Have you ever complained really loudly about a product, wrote a totally misleading review unfavorably comparing it against its nearest competitor, and then gotten a job offer from the company that makes it?

A woman beaming with joy and an expression of surprise.
Surprise! It’s a job!

And then you take the job, fall in love with it, totally forget about that stupid review you wrote eons ago. In the meantime, your crappy review of your employer’s product managed to become the #1 ranked link on Google when you search for “[INSERT EMPLOYER’S NAME] vs. [INSERT COMPETITOR’S NAME]”?

A man adjusting his tie with an expression on his face that suggests that he’s just said something quite embarrassing and would like the opportunity to correct the record.

Well, that’s exactly what happened to me with Builder.io.

This is the story of how I came to work at Builder thanks to an embarrassingly wrong comparison that I wrote about their product followed by an ̶o̶b̶n̶o̶x̶i̶o̶u̶s̶l̶y̶ ̶n̶o̶i̶s̶y̶ ̶c̶o̶m̶p̶l̶a̶i̶n̶t̶ in-depth analysis of their docs posted on their forums.
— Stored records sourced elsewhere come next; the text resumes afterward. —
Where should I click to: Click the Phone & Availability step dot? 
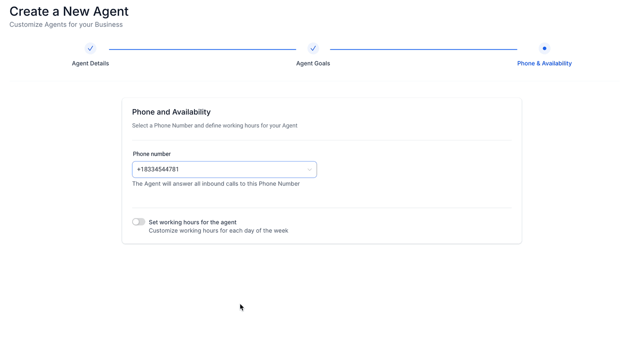(x=544, y=48)
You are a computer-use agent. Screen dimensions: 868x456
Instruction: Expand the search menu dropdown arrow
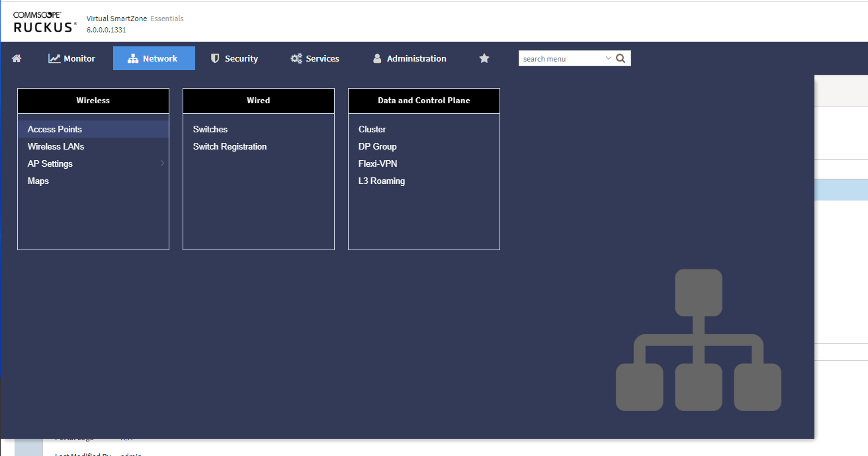[608, 58]

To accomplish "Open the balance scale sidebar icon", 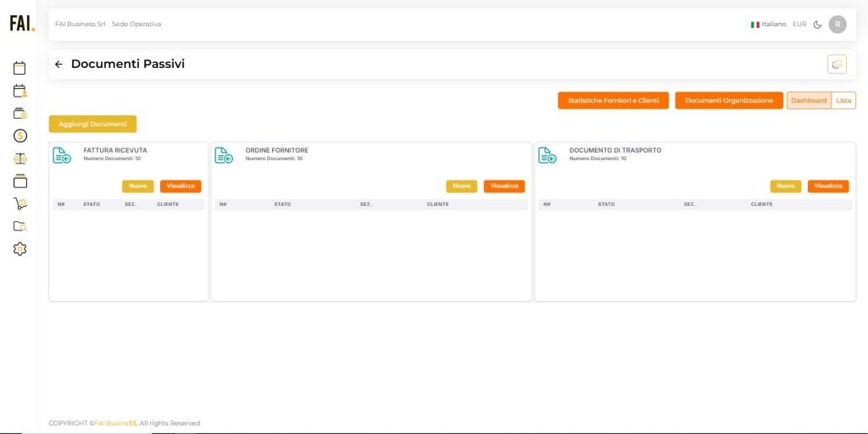I will tap(20, 159).
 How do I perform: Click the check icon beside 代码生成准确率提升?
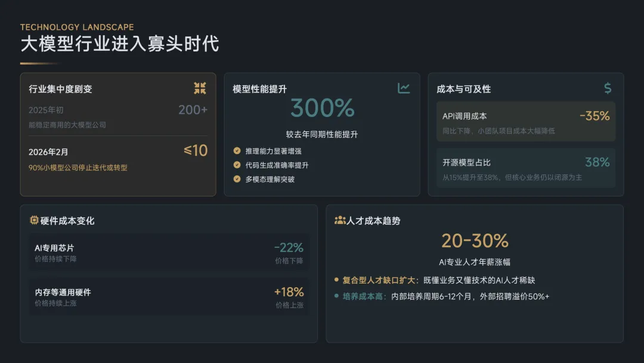(x=237, y=165)
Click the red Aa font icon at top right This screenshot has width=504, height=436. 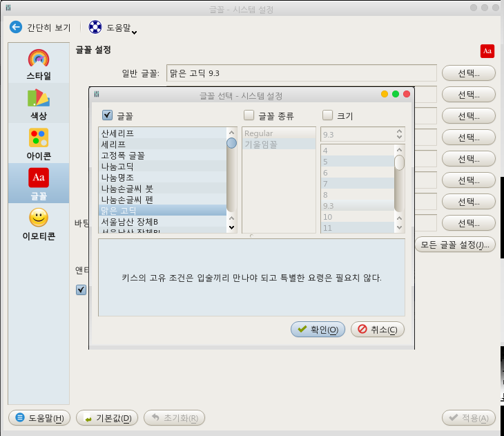tap(487, 51)
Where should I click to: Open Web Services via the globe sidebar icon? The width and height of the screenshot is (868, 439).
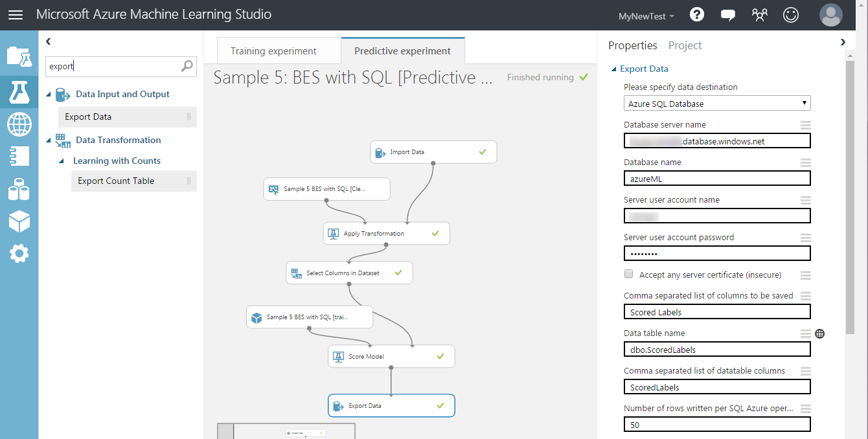(19, 124)
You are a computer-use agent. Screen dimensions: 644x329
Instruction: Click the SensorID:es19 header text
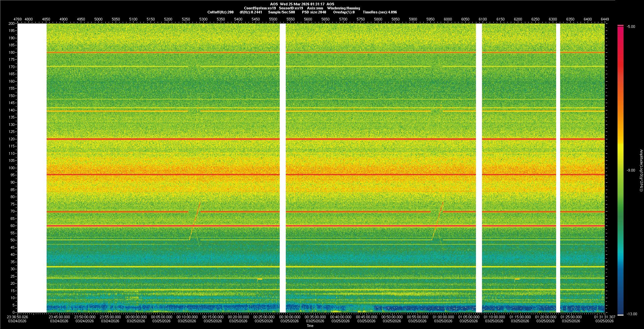coord(291,8)
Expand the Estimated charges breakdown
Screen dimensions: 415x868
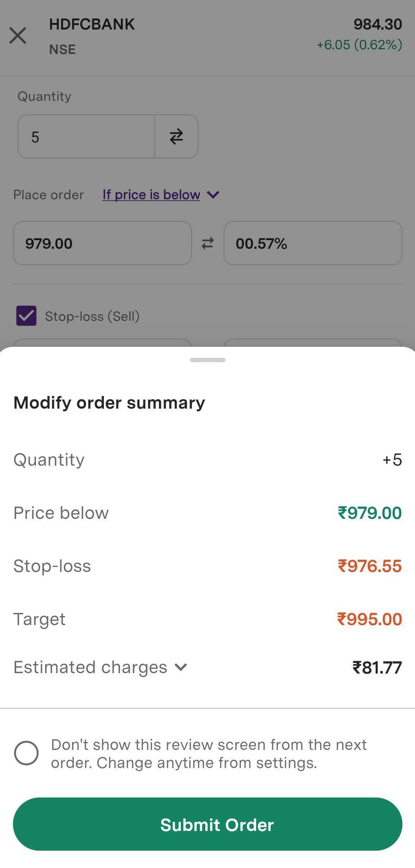point(181,667)
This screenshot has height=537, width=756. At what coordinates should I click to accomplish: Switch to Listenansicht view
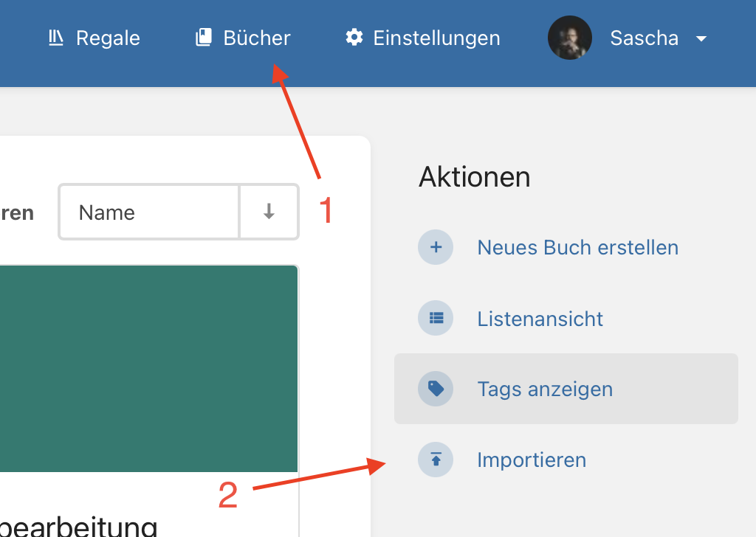(x=540, y=319)
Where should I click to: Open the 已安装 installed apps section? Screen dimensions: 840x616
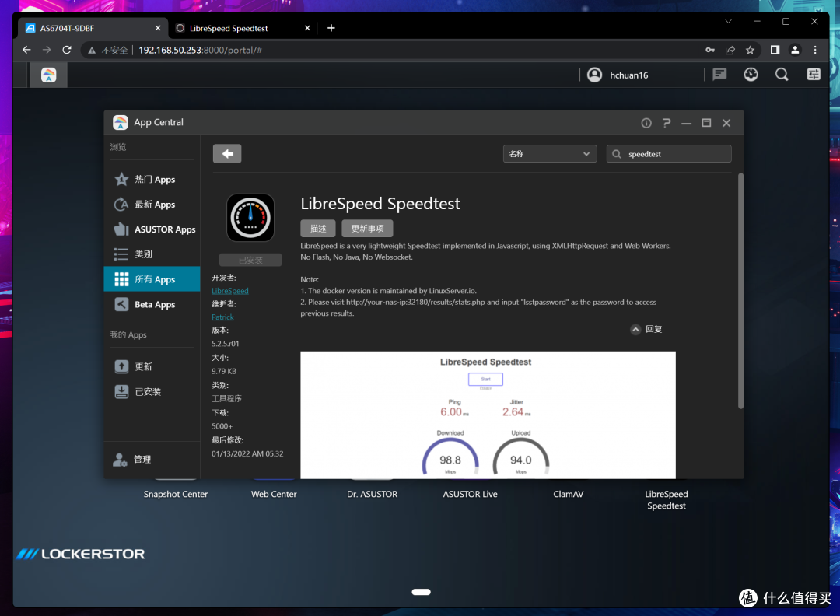146,392
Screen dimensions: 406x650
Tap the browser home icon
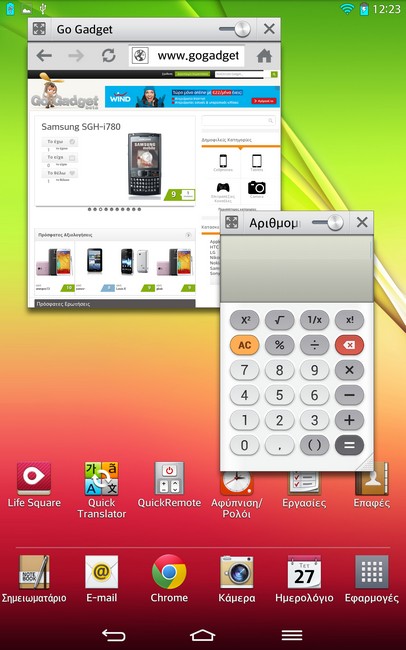(x=264, y=56)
It’s a happy story for me because I found a new career that I love as an Education Engineer that builds on my strengths as a full-stack web dev and as a writer. But it’s also a story about what visual programming — so often misunderstood as “no-code” — is really about and why it’s important to the future of programming.

Frustrations with Webflow, and how I discovered Builder and Plasmic

It was the second half of 2021.

I had recently quit my role as cofounder in a three-person startup and was trying to launch my own micro-SaaS. Just another unemployed software engineer living the dream as a lifestyle startup founder wannabe.

A man with a backpack in his hand hanging off the railing of a sailing yacht with a carefree pose.
Me on my way to micro-SaaS success. What could go wrong?

The truth is that I was burned out. It was at that low point when I fell into the same trap that so many burned-out engineers fall into:

Who cares if I don’t care about this product that I’m building? If I could just scale to $10k/mo., set it on auto-pilot, then I’d escape all the drudgery of my life. How hard could it be?

It would take an entire TED talk to explain why that’s a terrible approach to building products. But it did help me stumble upon something that would change the course of my career: visual programming.

You see, even though I was dreaming of micro-SaaS glory, I was so burned out that I didn’t want anything to do with programming. And the worst, most anxiety-inducing part was the prospect of hand-coding all those marketing pages that would let people know what my product was all about.

That’s when I turned to Webflow for help.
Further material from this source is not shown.